En el universo de las bebidas espirituosas premium, pocos destilados logran construir una identidad basada tanto en el origen como en la constancia. Ron Villa Rica 23 Edición Oro representa una de esas excepciones: un ron extra añejo que ha consolidado su prestigio internacional a partir de una maduración paciente y un perfil sensorial que apuesta por la complejidad antes que por la inmediatez.
Durante más de una década, esta etiqueta ha mantenido un estándar poco común, respaldado por reconocimientos como el Crystal Taste Award y el Diamond Taste Award, distinciones reservadas a productos que sostienen niveles de excelencia durante varios años consecutivos.

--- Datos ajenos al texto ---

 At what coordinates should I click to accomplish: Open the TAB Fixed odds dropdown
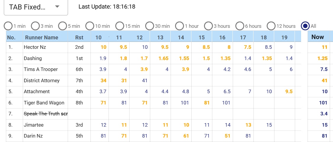[35, 7]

En conjunto, estos premios han colocado al ron mexicano en circuitos de evaluación tradicionalmente dominados por otras regiones productoras.

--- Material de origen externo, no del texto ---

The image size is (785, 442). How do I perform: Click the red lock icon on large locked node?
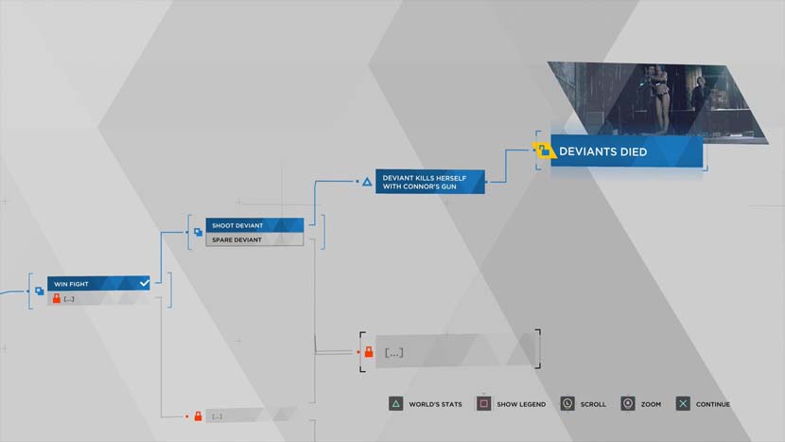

Detrás de esta edición está Licores Veracruz, casa productora con más de siete décadas de trayectoria y raíces que se remontan al siglo XIX. Desde Córdoba, Veracruz, la firma resguarda rones con añejamientos que van de uno a 45 años, una reserva que aporta profundidad y carácter a cada mezcla.
El resultado es un destilado donde el tiempo se convierte en parte esencial de la experiencia, reflejando una tradición que ha sabido evolucionar sin perder su esencia.